Yesterday, Elliott Morris wrote that “The 2026 midterm election cycle is starting off similar to 2018, with signs of mass mobilization and electoral over-performance strongly favoring the Democrats… This all feels eerily similar to the electoral shifts America felt during Trump’s first term, doesn’t it? Well, empirically it actually is… For the 2026 election cycle so far, there have been 14 contested special elections in state house districts across the country… Democratic candidates across those 14 seats beat Harris’s margin vs Trump with the same voters last November by 10 percentage points on average. That is, in the average state legislative district that has held a special so far in 2025, Harris beat Trump by 15 points in 2024. But in the special election for that average seat, the Democrat beat the Republican candidate by 25 points.
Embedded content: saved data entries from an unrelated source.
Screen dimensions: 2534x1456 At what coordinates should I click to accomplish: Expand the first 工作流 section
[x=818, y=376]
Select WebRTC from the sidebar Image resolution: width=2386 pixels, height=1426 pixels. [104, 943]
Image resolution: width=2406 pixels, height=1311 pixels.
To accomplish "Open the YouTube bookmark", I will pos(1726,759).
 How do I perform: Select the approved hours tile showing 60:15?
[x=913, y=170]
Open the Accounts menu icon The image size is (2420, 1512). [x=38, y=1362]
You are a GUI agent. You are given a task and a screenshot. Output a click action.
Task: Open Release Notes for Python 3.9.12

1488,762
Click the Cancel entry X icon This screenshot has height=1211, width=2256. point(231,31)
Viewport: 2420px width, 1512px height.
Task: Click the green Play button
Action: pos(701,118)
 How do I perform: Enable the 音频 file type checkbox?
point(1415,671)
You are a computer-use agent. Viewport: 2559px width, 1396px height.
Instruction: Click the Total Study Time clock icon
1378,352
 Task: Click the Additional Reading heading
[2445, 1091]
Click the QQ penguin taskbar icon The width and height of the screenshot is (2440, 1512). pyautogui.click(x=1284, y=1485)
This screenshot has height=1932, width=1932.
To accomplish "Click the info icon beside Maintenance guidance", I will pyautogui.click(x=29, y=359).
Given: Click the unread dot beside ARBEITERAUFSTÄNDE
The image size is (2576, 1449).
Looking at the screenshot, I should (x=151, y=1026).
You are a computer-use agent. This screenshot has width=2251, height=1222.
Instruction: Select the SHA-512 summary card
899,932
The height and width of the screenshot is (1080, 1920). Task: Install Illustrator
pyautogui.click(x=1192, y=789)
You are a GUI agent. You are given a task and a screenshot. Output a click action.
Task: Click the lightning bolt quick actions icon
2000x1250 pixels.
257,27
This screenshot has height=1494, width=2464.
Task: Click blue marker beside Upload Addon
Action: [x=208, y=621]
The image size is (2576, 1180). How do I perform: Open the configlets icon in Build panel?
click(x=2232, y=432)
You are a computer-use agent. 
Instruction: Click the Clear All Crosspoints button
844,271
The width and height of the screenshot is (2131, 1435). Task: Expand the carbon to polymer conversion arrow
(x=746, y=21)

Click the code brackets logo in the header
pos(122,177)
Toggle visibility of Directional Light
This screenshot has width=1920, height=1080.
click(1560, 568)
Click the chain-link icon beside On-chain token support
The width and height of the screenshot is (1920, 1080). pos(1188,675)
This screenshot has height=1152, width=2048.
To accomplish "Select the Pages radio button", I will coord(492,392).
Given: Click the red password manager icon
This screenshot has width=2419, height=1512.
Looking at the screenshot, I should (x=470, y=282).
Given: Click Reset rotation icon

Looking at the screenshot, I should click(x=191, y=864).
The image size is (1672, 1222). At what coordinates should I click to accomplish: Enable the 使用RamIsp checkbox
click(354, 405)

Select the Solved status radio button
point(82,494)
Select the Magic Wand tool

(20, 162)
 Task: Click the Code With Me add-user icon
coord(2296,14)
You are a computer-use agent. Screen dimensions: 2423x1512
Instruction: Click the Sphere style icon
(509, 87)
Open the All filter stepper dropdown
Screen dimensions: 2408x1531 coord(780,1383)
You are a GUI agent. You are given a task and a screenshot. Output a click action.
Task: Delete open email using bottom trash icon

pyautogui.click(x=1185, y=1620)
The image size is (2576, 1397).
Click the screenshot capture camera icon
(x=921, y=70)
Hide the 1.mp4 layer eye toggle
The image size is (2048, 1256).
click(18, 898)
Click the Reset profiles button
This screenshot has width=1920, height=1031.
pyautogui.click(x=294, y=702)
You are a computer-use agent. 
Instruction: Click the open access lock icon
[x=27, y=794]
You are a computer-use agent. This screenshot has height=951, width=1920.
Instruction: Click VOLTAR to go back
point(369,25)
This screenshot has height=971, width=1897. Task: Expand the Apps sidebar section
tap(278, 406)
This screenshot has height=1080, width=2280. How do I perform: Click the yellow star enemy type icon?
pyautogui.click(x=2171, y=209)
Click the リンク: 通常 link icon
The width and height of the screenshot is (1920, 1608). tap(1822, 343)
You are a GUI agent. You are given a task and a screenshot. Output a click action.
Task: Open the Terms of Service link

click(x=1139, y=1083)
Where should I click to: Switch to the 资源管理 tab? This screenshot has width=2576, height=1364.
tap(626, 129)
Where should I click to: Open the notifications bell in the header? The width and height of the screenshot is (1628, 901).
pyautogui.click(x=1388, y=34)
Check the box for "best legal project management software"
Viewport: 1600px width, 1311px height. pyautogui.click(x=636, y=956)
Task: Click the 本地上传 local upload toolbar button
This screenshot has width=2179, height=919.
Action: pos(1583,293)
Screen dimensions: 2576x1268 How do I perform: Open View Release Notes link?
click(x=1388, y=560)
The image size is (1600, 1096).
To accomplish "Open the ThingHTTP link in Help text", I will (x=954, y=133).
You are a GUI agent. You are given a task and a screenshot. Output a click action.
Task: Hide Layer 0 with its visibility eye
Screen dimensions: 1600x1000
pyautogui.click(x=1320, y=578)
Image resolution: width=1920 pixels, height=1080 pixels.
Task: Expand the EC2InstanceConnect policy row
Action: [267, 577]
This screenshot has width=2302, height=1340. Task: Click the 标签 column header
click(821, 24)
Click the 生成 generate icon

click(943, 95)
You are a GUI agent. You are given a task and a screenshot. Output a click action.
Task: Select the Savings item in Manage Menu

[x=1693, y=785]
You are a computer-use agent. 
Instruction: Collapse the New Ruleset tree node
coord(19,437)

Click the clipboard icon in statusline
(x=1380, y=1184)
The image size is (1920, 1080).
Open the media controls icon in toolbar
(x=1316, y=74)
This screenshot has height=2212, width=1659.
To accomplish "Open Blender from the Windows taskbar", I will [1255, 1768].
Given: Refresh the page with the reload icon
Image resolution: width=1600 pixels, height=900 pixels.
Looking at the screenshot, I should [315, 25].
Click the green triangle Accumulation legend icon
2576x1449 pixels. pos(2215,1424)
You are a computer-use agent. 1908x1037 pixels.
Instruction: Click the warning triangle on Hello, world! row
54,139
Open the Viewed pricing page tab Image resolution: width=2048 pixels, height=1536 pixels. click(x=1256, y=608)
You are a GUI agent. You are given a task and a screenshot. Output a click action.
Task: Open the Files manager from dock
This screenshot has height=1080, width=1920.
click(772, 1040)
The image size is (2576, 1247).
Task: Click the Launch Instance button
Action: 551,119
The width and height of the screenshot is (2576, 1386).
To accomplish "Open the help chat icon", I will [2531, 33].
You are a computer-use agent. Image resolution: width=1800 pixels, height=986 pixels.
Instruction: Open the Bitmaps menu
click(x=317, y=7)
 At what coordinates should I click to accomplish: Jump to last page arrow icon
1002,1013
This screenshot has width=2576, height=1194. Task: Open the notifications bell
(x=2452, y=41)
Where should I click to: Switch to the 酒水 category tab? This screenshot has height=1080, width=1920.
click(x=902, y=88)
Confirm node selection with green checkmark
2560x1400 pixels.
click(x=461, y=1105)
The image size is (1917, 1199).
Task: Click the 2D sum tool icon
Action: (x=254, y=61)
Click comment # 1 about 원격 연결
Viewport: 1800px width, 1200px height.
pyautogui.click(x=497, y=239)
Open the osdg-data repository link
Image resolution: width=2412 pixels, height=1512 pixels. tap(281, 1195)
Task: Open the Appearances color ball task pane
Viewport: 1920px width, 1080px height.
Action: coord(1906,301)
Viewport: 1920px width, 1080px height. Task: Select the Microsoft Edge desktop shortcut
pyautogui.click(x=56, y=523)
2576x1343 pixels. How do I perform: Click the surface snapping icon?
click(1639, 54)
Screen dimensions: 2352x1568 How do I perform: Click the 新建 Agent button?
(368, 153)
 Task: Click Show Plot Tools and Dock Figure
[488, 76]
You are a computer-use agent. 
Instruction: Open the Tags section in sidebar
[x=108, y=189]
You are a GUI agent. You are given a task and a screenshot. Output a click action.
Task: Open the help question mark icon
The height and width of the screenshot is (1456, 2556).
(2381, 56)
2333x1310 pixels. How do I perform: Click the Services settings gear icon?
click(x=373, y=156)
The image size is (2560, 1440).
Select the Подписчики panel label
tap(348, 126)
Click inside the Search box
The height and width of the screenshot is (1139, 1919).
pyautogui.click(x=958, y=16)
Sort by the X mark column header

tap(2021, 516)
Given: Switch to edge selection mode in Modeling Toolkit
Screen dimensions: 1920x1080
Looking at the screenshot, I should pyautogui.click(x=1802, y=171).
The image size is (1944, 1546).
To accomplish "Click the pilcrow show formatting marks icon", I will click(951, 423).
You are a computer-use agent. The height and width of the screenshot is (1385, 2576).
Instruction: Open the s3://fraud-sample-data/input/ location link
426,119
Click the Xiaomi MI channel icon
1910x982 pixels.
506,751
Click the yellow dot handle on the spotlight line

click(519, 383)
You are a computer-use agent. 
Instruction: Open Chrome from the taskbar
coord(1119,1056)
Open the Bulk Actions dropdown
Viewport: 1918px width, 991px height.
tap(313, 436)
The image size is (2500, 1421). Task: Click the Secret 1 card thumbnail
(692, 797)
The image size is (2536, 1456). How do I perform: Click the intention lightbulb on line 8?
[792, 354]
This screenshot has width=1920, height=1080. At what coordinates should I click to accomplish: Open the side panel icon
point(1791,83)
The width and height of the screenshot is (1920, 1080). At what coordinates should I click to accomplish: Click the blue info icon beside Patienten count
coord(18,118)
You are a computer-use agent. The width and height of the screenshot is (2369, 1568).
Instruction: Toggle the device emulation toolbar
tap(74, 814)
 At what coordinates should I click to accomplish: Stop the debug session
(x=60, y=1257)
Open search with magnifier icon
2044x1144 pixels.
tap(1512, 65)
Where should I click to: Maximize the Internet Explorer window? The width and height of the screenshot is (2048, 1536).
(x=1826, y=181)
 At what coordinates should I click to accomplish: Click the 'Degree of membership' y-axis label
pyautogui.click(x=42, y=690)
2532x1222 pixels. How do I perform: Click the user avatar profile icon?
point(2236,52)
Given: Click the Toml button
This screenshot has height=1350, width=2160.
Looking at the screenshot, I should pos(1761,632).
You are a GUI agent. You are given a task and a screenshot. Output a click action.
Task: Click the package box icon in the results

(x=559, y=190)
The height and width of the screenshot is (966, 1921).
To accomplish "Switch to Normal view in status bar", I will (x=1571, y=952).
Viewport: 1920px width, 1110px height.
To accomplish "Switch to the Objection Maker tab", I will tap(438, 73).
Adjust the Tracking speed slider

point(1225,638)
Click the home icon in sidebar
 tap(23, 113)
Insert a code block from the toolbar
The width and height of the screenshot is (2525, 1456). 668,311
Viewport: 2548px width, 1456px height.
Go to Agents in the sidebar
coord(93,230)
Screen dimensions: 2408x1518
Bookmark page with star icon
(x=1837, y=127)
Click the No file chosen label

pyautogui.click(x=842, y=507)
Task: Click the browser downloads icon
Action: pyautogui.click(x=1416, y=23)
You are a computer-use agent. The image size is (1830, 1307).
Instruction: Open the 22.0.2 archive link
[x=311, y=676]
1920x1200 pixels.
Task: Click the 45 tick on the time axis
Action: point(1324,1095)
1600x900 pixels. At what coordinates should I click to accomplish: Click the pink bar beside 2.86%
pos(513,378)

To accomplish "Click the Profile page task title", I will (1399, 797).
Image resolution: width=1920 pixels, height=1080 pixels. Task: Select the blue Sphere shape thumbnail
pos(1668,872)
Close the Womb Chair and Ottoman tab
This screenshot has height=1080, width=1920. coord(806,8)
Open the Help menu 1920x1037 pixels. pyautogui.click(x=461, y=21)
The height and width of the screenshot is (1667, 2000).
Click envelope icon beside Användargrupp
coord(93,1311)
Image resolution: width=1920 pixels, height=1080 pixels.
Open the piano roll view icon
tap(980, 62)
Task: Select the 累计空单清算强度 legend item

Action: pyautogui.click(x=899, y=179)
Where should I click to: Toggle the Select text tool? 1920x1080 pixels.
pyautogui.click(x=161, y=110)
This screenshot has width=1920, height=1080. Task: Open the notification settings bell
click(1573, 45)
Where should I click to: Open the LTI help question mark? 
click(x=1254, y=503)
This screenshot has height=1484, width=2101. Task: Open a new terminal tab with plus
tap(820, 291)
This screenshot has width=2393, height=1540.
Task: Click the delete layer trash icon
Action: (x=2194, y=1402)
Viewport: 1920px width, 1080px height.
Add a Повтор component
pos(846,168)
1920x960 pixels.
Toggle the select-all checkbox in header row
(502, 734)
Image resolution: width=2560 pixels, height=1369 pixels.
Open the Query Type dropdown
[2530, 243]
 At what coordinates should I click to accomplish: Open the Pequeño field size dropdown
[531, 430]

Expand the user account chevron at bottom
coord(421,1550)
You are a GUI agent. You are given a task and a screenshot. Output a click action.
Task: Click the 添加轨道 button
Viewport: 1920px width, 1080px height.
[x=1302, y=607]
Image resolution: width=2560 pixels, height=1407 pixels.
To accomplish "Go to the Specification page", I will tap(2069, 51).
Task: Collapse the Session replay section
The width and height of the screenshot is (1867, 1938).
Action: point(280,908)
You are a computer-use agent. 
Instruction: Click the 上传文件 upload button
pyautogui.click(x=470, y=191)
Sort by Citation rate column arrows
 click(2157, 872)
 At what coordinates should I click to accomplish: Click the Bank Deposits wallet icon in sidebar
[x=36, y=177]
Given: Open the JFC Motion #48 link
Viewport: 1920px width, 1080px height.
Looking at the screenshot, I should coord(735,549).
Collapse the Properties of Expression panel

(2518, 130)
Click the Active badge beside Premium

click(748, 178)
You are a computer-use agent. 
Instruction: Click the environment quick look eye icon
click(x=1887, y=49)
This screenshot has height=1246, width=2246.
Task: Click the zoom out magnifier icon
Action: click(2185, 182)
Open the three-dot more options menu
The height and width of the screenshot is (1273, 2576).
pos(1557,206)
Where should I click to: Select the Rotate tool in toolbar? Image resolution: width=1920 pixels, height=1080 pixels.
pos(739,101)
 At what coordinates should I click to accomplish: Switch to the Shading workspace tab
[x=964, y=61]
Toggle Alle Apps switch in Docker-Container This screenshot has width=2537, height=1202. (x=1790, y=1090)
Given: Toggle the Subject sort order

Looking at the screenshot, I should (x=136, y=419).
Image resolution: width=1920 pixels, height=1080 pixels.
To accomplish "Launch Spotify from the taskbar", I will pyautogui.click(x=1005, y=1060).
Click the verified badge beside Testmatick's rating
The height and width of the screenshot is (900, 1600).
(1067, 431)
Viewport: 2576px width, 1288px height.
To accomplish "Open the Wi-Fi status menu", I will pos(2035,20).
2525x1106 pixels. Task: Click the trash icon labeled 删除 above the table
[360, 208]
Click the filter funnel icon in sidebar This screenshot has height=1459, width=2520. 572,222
The biggest swings (24-25 points) have been in two Iowa House and Senate districts, while two seats in blue states (Delaware and Connecticut) actually moved toward Republicans by a couple points. In 12 of the 14 elections, Democratic candidates beat Harris’s margin. Here’s the full list of specials for 2025:

“One simple fact remains,” he concluded. “If Democrats are doing better with higher turnout voters, given the increasingly sharp relationships between (1) education and turnout and (2) education and voting Democratic, the party should basically necessarily expect to do well in the 2026 midterms… One other consideration is that Democrats also have the edge with high-income voters, who are likelier to turn out than the average voter.”